== RECORD SET ==
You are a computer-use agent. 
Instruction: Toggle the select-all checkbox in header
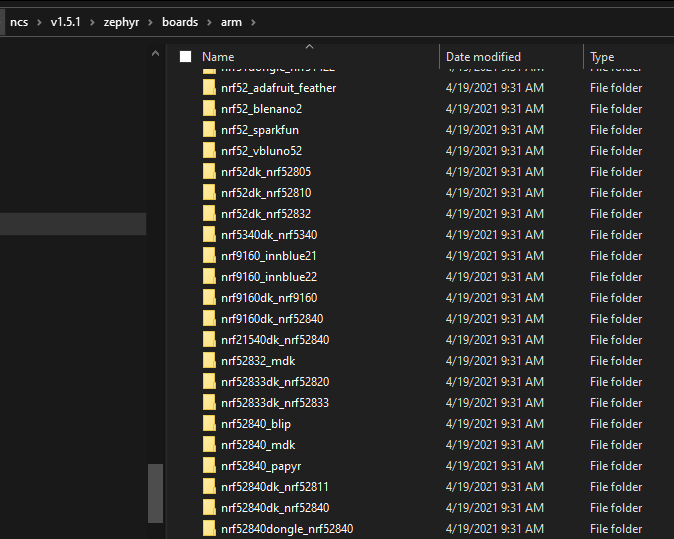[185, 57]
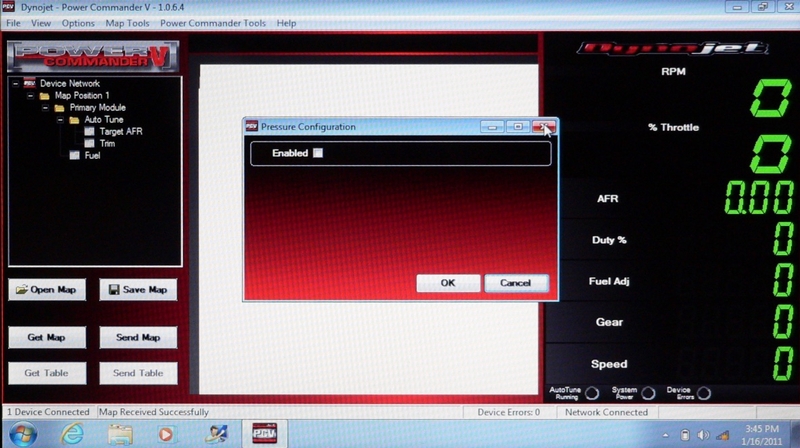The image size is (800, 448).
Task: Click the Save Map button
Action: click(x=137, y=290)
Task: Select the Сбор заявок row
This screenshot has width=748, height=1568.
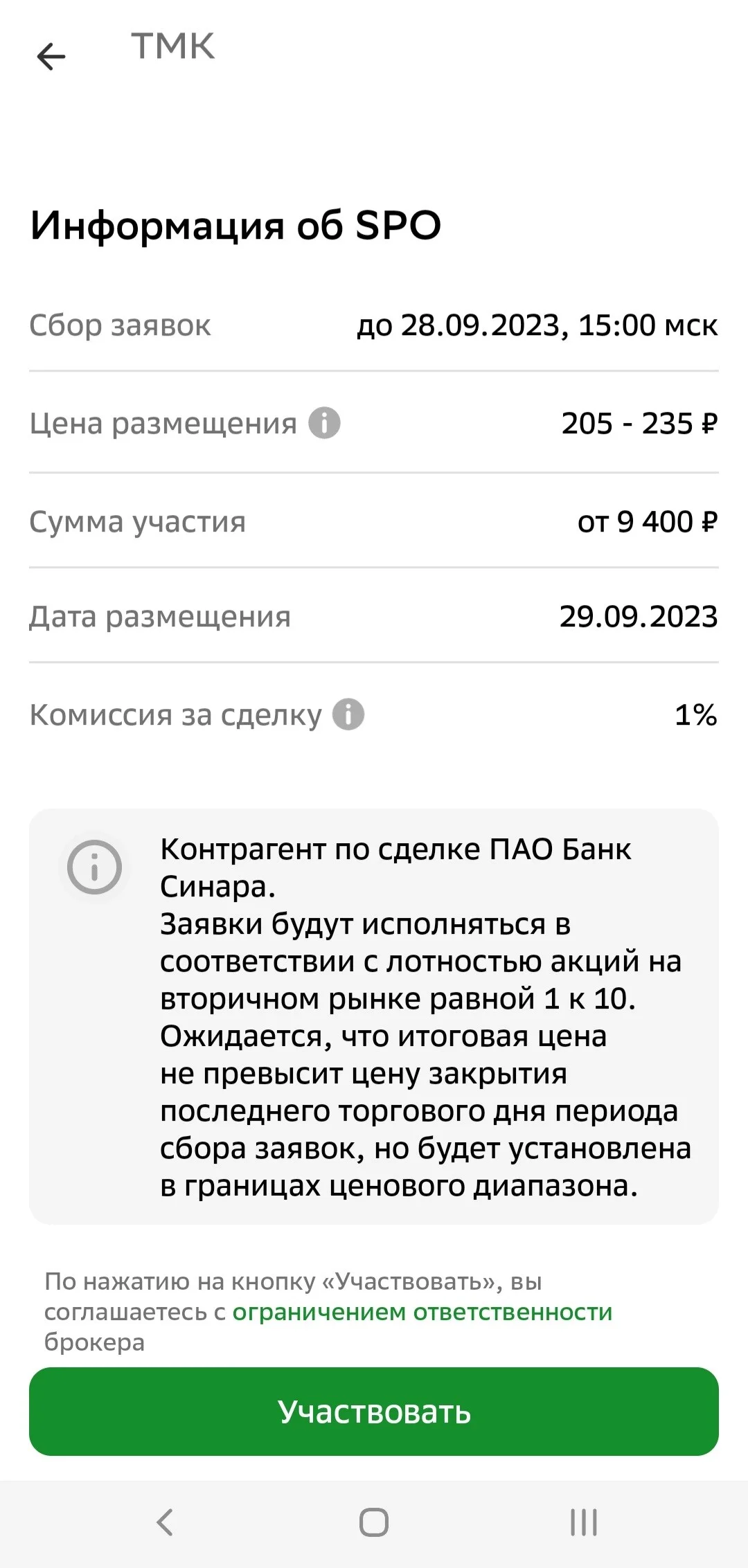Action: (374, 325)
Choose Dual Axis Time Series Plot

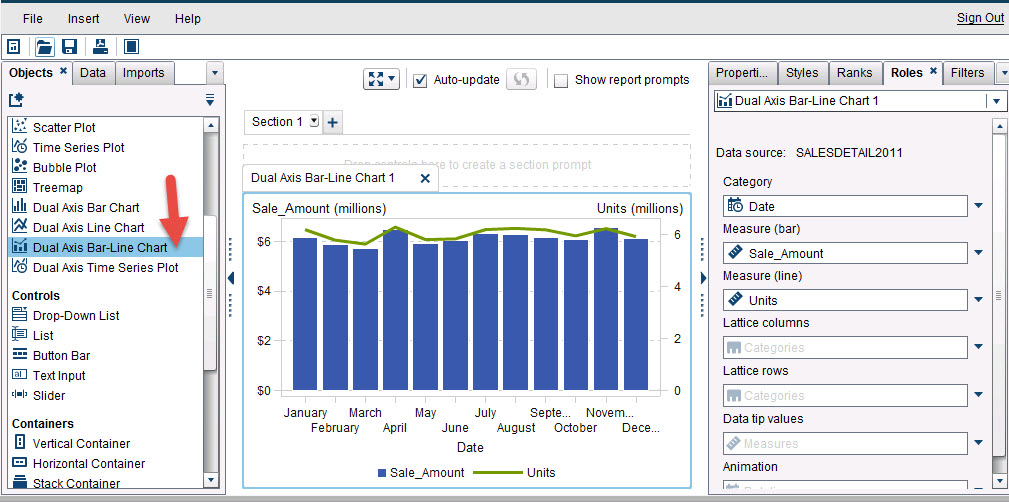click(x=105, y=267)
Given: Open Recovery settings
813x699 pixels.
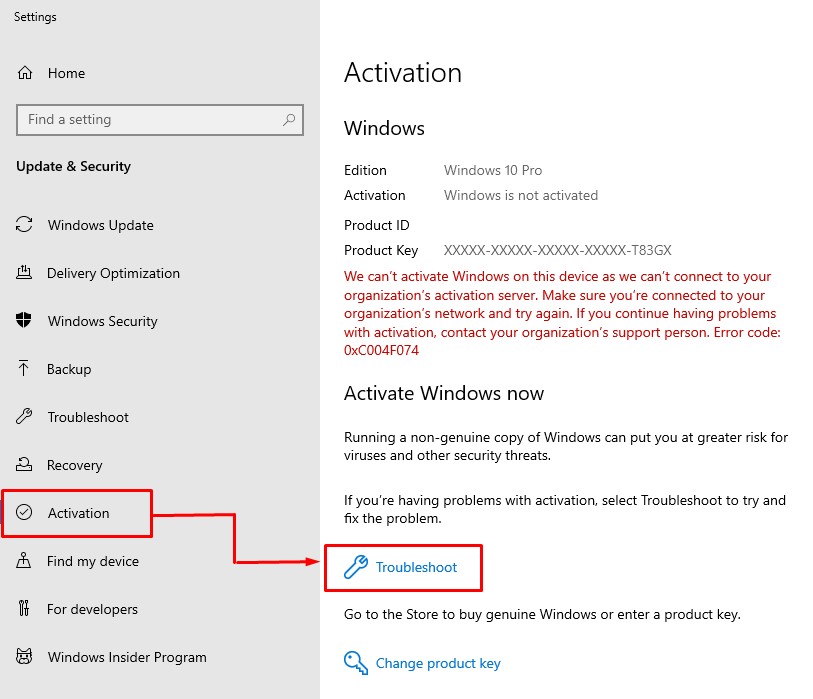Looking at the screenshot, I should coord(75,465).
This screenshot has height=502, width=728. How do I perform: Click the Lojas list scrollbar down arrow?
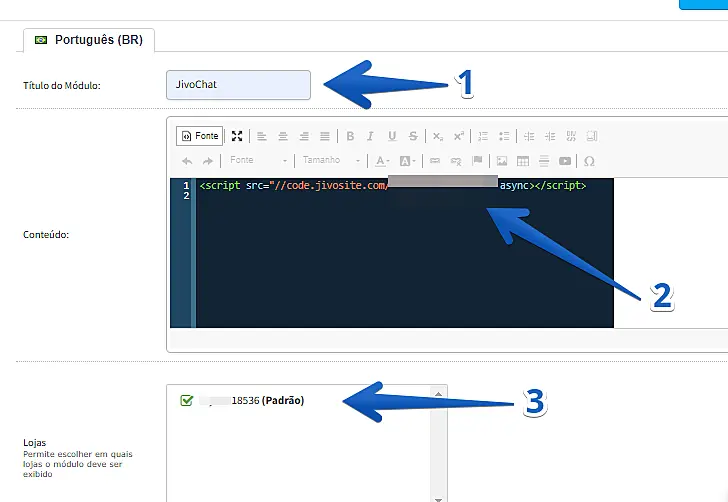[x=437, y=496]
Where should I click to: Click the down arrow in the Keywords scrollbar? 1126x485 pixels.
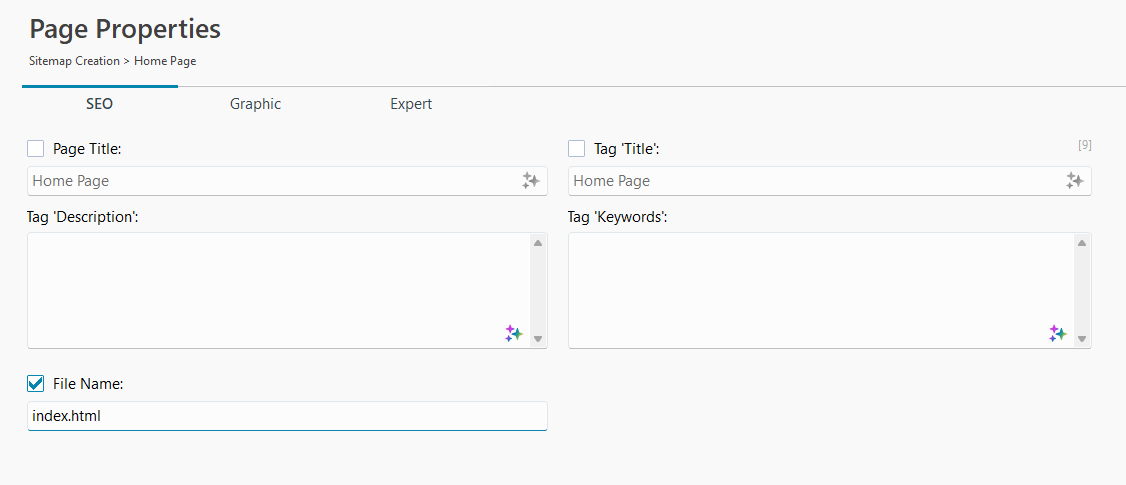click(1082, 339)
===
INSTRUCTIONS TO FOLLOW: What is needed is a word-for-word copy of the data above, free of any images.

WRITTEN SOLUTION:
You are a computer-use agent. 
Instruction: Toggle the select-all checkbox in header
[185, 57]
The image size is (800, 448).
Task: Click the Save Map button
Action: click(x=137, y=290)
Task: Select the Сбор заявок row
This screenshot has width=748, height=1568.
Action: (374, 325)
Choose Dual Axis Time Series Plot

click(x=105, y=267)
Given: Open Recovery settings
813x699 pixels.
Looking at the screenshot, I should coord(75,465).
This screenshot has height=502, width=728. How do I perform: Click the Lojas list scrollbar down arrow?
[x=437, y=496]
Where should I click to: Click the down arrow in the Keywords scrollbar? 1126x485 pixels.
click(1082, 339)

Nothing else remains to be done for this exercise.